The stress of no SRS has worsened my mental state these past couple years.  It started with panic and rage in October 2012 that led to a suicide attempt and hospitalization.  Two more hospitalizations quickly followed.  Now I am $5000+ in medical debt.  Then came the wait and the denial for the pre-authorization that made me so anxious, depressed, and obsessive that I could hardly work at all and I've had to go on two leaves of absence.  Obviously, none of this is amenable to saving up for SRS.

My self-care has also declined, as I've taken to wearing the same clothes day after day, even while showering several times a day.  I've been forgetting to brush my teeth many a night and morning  My motivation to care for myself has declined as no SRS has born down upon me.  I see my failings, but I have no motivation to deal with them.
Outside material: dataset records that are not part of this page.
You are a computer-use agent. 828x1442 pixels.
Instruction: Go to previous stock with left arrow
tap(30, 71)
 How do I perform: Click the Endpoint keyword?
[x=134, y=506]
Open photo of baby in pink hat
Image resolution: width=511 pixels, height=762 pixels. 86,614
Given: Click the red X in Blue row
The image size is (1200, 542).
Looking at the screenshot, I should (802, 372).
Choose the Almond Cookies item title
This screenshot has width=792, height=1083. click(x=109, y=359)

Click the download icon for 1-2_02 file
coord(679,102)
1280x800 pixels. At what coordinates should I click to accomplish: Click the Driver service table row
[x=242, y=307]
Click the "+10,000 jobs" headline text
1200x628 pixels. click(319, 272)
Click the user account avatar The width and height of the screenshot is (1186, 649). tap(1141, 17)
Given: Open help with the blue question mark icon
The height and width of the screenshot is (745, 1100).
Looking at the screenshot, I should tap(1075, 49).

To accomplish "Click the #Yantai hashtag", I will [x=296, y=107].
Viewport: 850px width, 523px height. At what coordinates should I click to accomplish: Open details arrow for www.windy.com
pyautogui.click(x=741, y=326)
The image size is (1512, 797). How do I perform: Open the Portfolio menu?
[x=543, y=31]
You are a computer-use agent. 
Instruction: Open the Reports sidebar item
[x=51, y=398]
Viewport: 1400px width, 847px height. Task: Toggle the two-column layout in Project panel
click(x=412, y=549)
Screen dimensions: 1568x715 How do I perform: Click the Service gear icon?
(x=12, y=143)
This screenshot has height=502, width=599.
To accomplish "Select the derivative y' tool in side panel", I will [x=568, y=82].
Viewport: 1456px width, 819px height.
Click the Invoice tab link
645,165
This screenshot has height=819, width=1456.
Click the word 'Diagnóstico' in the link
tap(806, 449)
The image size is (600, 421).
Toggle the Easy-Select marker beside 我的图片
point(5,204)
Now I live on in fear.  I fear that before I can get SRS, I will have a relapse of the psychotic episode I had when I was 14.  I believe the functional declines I've experienced recently have made me more vulnerable to this outcome.  My official diagnoses are autism spectrum disorder and gender dysphoria, but I wonder if there isn't a third more severe disorder lurking underneath it all, biding its time.

To try to reassure me of this, to reduce my obsessive worrying about this, my doctor has placed me on Prozac and states he intends to go to a high dose, but ironically a high dose of Prozac in addition to a high dose of Zyprexa were the medicines I was taking when I became psychotic at age 14.  What fixed the psychosis was getting me off the Prozac and putting me on at least the maximum dose of Zyprexa.  I wonder if the Prozac wouldn't rekindle my vulnerability again.

Such a relapse would mean placement with the men again.  I do not look forward to it.